Icon Program Library: procs/html.icn

html.icn: Procedures for parsing HTML

procedure htchunks:        generate chunks of HTML file
procedure htrefs:          generate references from HTML file
procedure httag:           extract name of HTML tag
procedure htvals:          generate values in HTML tag
procedure urlmerge:        merge URLs
procedure canpath:         put path in canonical form

link html
April 26, 2005; Gregg M. Townsend
This file is in the public domain.

These procedures parse HTML files:

htchunks(f)     generates the basic chunks -- tags and text --
                that compose an HTML file.

htrefs(f)       generates the tagname/keyword/value combinations
                that reference other files.

These procedures process strings from HTML files:

httag(s)        extracts the name of a tag.

htvals(s)       generates the keyword/value pairs from a tag.

urlmerge(base,new) interprets a new URL in the context of a base.
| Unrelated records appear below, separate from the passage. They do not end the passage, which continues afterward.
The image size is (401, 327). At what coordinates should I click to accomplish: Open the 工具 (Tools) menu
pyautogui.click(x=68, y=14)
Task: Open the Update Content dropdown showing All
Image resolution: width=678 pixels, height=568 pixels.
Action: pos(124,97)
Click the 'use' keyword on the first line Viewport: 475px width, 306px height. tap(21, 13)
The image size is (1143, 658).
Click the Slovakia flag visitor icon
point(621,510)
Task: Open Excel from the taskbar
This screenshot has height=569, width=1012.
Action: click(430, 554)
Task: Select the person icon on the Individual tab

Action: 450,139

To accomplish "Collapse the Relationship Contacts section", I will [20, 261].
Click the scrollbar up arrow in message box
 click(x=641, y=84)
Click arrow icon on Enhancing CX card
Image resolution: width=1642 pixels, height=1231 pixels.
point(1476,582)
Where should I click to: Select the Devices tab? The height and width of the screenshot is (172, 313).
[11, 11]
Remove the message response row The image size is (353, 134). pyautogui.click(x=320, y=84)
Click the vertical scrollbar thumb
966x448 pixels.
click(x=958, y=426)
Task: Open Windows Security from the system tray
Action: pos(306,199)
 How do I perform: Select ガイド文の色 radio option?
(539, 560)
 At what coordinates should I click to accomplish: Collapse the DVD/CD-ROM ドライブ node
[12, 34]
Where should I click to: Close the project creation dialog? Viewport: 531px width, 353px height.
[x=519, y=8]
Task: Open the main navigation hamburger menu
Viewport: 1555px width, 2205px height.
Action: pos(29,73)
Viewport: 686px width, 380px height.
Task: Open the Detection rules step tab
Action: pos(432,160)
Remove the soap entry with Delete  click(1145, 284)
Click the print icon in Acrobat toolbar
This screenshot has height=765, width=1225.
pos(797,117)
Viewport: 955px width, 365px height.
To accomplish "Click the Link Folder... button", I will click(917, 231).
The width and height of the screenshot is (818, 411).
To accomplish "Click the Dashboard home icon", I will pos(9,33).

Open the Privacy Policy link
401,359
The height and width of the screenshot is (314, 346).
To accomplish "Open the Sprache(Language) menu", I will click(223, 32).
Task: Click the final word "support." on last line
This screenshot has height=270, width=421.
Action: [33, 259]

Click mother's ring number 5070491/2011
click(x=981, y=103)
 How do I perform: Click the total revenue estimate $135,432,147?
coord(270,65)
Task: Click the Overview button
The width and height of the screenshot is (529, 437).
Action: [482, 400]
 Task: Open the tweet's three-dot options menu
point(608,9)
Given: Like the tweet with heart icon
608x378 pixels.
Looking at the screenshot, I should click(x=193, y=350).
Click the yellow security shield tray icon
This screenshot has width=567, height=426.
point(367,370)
canpath(s)      puts a path in canonical form
____________________________________________________________

htchunks(f) generates the HTML chunks from file f.
It returns strings beginning with

        <!--    for unclosed comments (legal comments are deleted)
        <       for tags (will end with ">" unless unclosed at EOF)
anything else   for text

At this level entities such as &amp are left unprocessed and all
whitespace is preserved, including newlines.
____________________________________________________________

htrefs(f) extracts file/url references from within an HTML file
and generates a string of the form
        tagname keyword value
for each reference.

A single space character separates the three fields, but if no
value is supplied for the keyword, no space follows the keyword.
Tag and keyword names are always returned in upper case.

Quotation marks are stripped from the value, but note that the
value can contain spaces or other special characters (although
by strict HTML rules it probably shouldn't).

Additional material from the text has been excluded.